Denn die Welpen werden mit einem unreifen Nervensystem geboren, das sich in den ersten LW durch die Ausstattung der Nervenfasern mit Myelin, die Ausbildung von Synapsen und zunehmende Vernetzung weiterentwickelt. Dazu sind die Welpen jedoch auf Umweltreize angewiesen, denn erst der stimulierende Reiz führt zur neuronalen Entwicklung, indem er über die Sinneskanäle wahrgenommen und an das Gehirn weitergeleitet wird.

Allerdings bombadieren wir sie nicht pausenlos mit Geräuschen und Berührungen, denn Welpen brauchen viel Zeit und Ruhe zum Schlafen. Wenn sie aber wach sind, brauchen sie ausreichend Stimulation, damit sich zwischen den Neuronen in den verschiedenen Gehirnbereichen Verbindungen bilden.

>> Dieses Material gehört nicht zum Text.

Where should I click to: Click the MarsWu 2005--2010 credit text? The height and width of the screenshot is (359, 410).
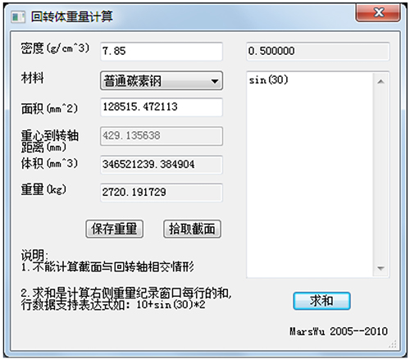pyautogui.click(x=339, y=331)
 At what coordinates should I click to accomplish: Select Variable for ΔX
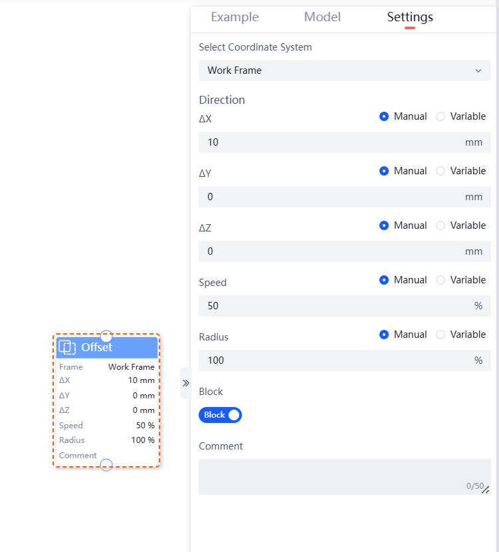441,116
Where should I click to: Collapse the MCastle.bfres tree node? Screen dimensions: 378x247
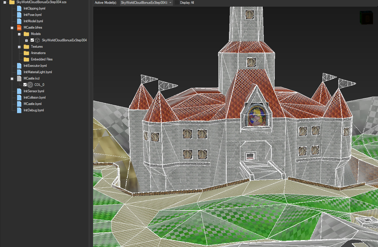coord(12,27)
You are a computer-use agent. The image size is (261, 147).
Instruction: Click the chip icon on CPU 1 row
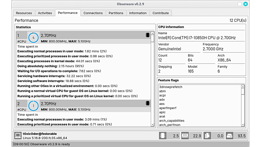[148, 35]
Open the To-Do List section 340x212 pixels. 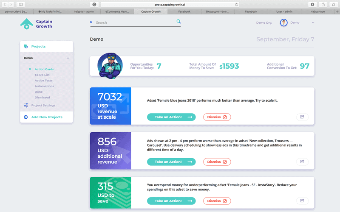point(42,75)
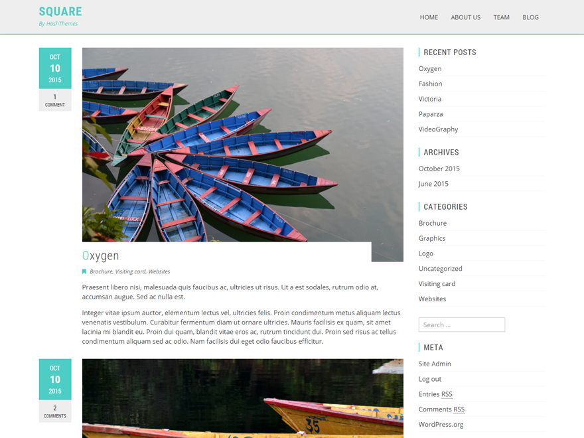Click the SQUARE site logo
Viewport: 584px width, 438px height.
(60, 11)
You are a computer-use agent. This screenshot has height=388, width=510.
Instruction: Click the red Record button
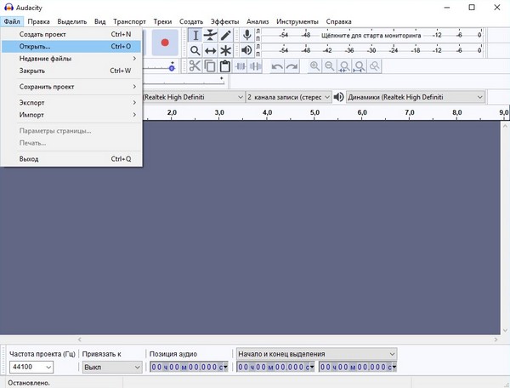166,42
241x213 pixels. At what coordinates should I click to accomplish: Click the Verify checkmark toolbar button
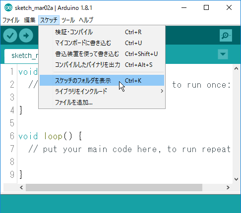tap(10, 36)
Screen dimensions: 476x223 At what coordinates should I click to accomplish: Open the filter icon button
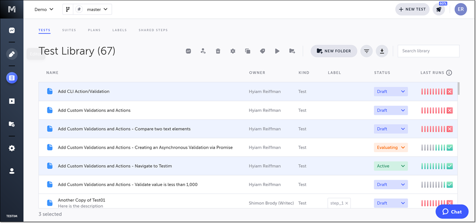(x=366, y=51)
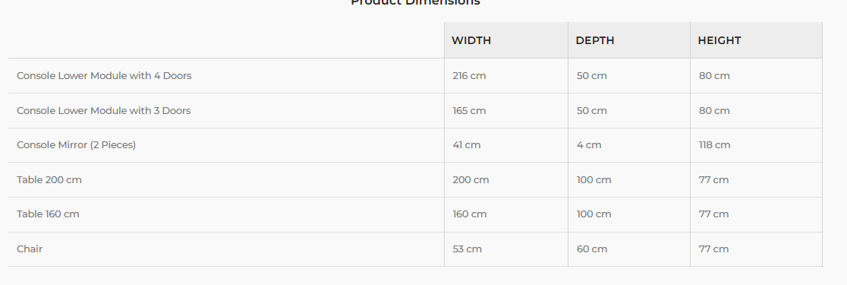Click the 60 cm chair depth cell
This screenshot has height=285, width=847.
(629, 249)
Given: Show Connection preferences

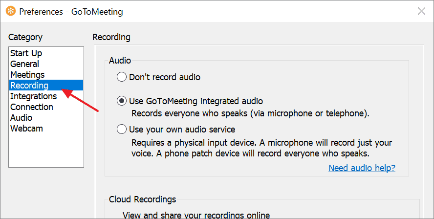Looking at the screenshot, I should click(x=32, y=107).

Viele Züchter schirmen die Welpen innerhalb der ersten 3-4 LW ab, indem sie die Wurfkiste z.B. in ihr Schlafzimmer stellen. Sinnvoller ist es, sie bereits in dieser frühen Phase an Geräusche und sich verändernde optische Reize zu gewöhnen.

Eine Möglichkeit dazu ist, den Fernseher täglich in der Nähe der Wurfkiste laufen zu lassen. Die wechselnden Bilder sorgen für unterschiedliche Licht- und Farbreize. Auch das Vorspielen leiser Musik und zwar am besten klassischer Musik ist hierfür geeignet, da es hier stetige Veränderungen im Tempo und Wechsel von lauten und leisen Elementen gibt.

Eine äußerst wichtige Rolle im Hundeleben unserer Welpen spielen wir als Züchter, denn wir sind die ersten Menschen, die die entscheidenden Weichen für eine positive Wesensentwicklung stellen können. In den ersten Tagen und Wochen nach der Geburt liegt deshalb unsere Hauptaufgabe darin, Aufzuchtbedingungen zu erfüllen, die der selbständigen und stabilen Entwicklung der Welpen dienen.

In der Periode bis zur 8. Lebenswoche spielt die Mutterhündin eine äußerst wichtige Rolle. Welpen müssen von ihrer Mutter über ein fein abgestuftes System von Knurren, entblößten Zähnen, zurückhaltendem Schnappen, Packen des Welpen im Genick – aber ohne Beißen – und mit einer Vielzahl von Lecken und Kneifen die Hundesprache erlernen. Ob ein Welpe sich zu einem aggressiven, schreckhaften, nervösen, ruhigen oder glücklichen Hund entwickelt, ist größtenteils davon abhängig, welche Erfahrungen er im Laufe seines Lebens macht. Und die Welpenzeit ist die Periode in seinem Leben, wo er am empfänglichsten gegenüber Erfahrungen ist.